SA, China sign R2bn worth of contracts
1 April 2010
South Africa and China have signed contracts that will see Chinese companies sourcing products such as mohair, bulk wine, wool, frozen fish, copper, manganese, granite blocks, ferrochrome and lobsters worth some R2.3-billion from South Africa.
Trade and Industry Minister Rob Davies and the chairman of the National Committee of the Chinese People's Political Consultative Conference, Jia Qinglin, witnessed the signing of contracts between 26 South African and Chinese companies at the Sheraton Hotel in Pretoria this week.
"The signing of these contracts marks the deepening of mutually beneficial economic relations between South Arica and China," Davies said. "It will also deliver concrete results in the form of new investments and trade partnerships in key areas of opportunities between South African and China."
Promising emerging market
Davies said South Africa, which was working to position itself as the most promising emerging market in the world, combined a well-developed business services support and dynamic investment environment with a number of global competitive advantages and opportunities.

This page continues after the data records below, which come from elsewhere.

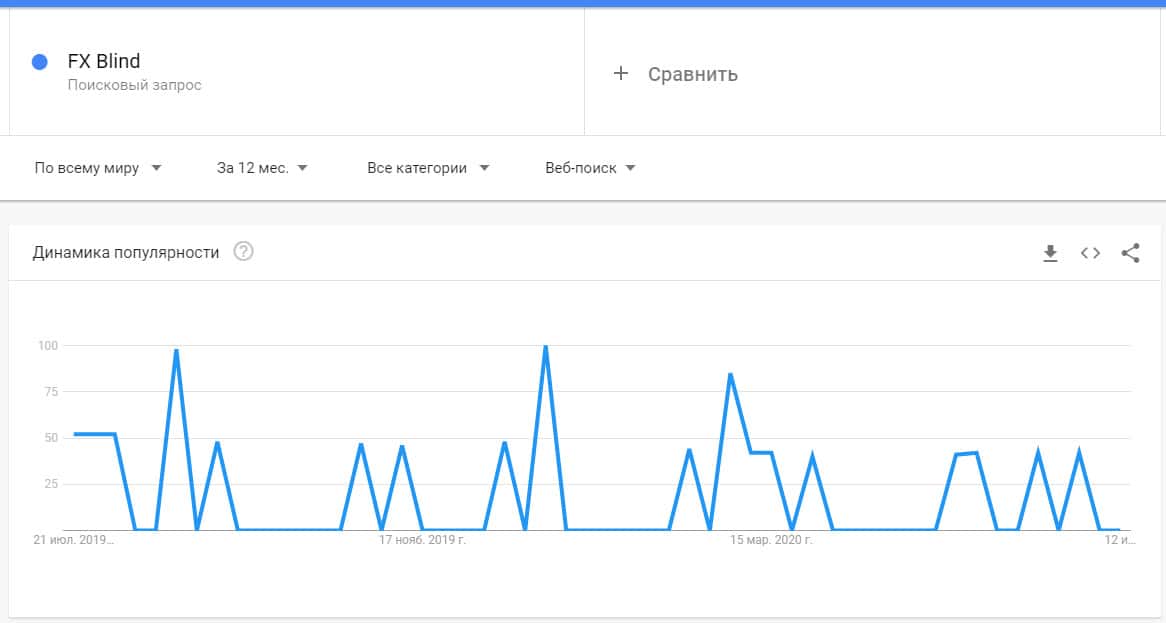The image size is (1166, 623).
Task: Select the 15 мар. 2020 г. date label
Action: [x=771, y=540]
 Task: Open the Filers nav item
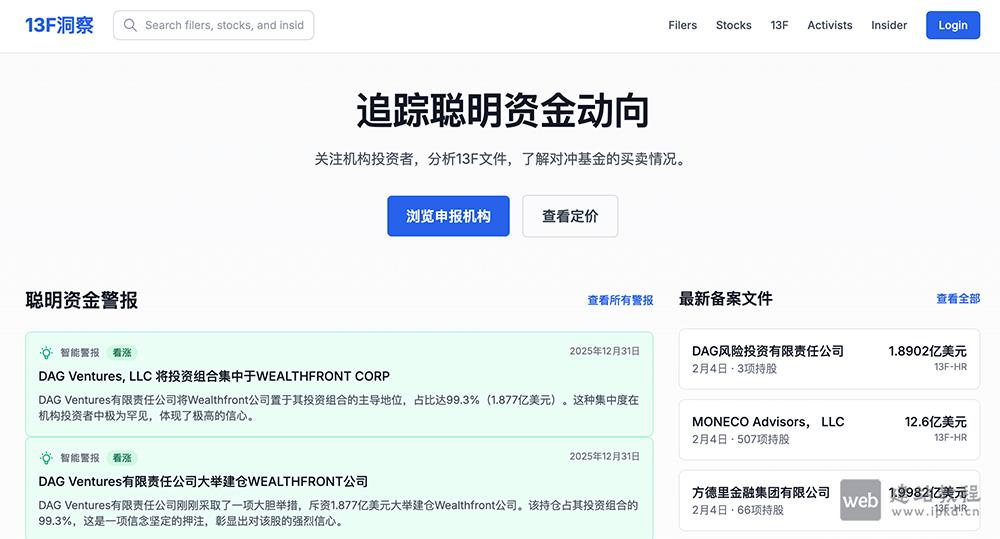coord(682,25)
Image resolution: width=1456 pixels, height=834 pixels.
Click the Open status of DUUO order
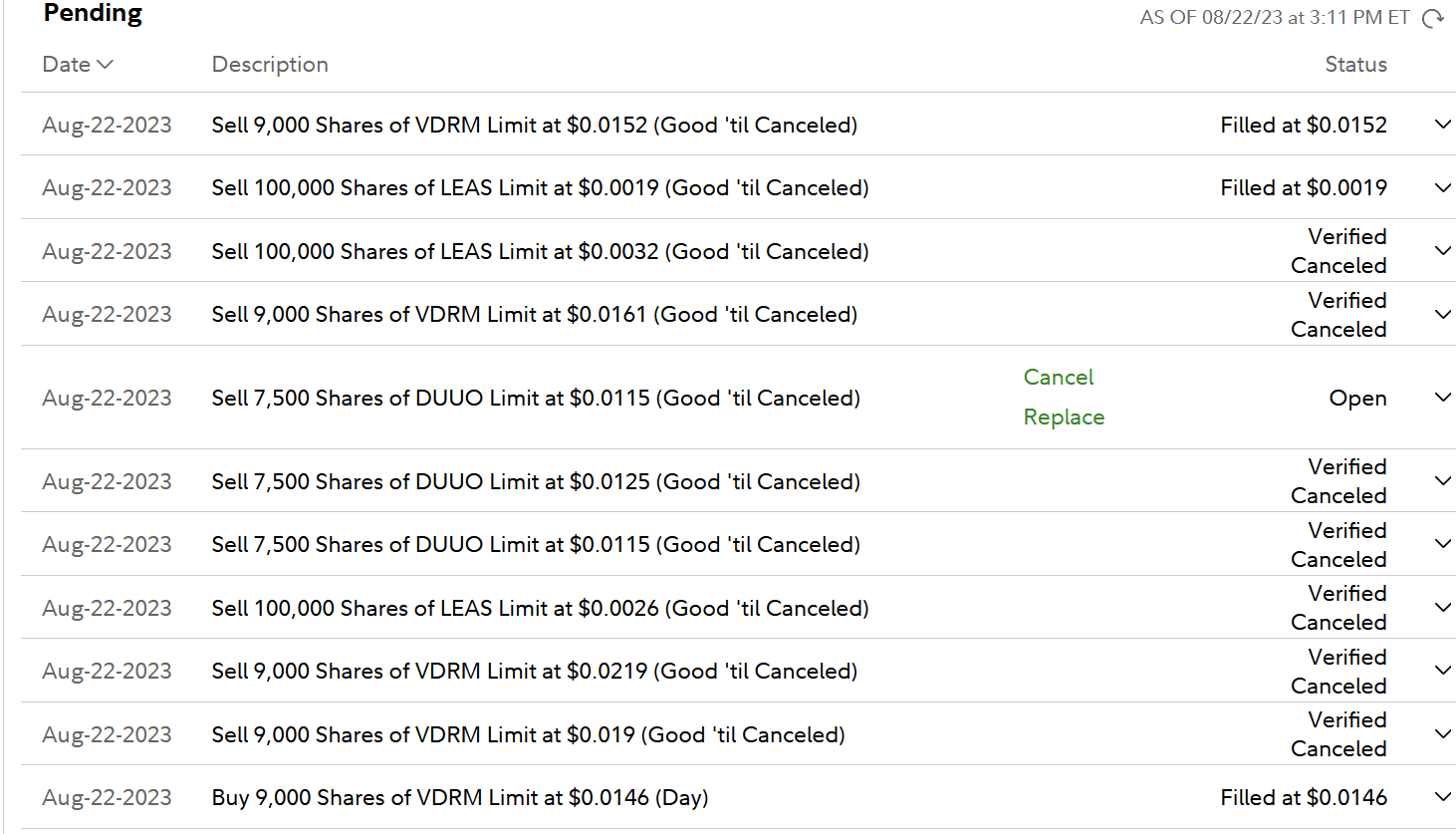[x=1357, y=398]
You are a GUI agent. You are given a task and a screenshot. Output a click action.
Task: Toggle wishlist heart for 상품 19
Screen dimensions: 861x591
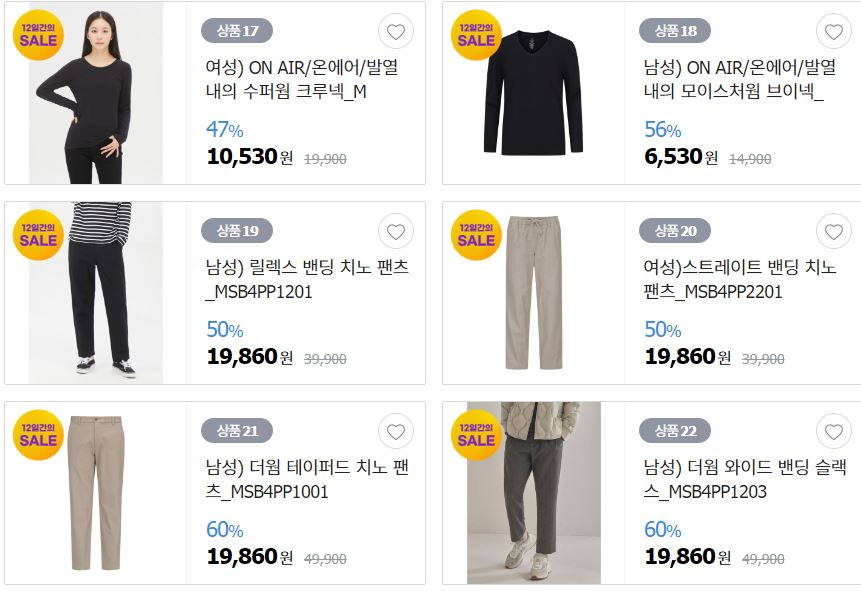[395, 231]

"As an open economy we would welcome greater investment from China. We would encourage partnerships by Chinese companies to support the economic development in South Africa, build local industrial capacity and support the integration of local production value chains."
Bilateral trade between China and South Africa has experienced an upward trend, growing significantly from R23-billion in 2003 to R119.7-billion at the end of 2009.
"Our trade statistics depict a trade surplus in favour of China since 2003, but this declined from R46-billion in 2008 to R22-billion in 2009," Davies said. "This is the second Trade Cooperation Forum aimed at sourcing goods from South Africa in excess of R1.2-billion."
Value-added products
Qinglin said China would continue to expand imports from South Africa, particularly value-added products, so as to increasingly optimise bilateral trade.
"The two countries should deepen two-way investment," Jia said, citing South Africa's expertise in energy development, mineral exploration and manufacturing and China's advantages in textile, garment, electronics, and telecommunications and processing.
China would encourage businesses with strong capacity and good credit to expand investment in South Africa's manufacturing so as to transfer technology, train staff and spur employment, Qinglin added.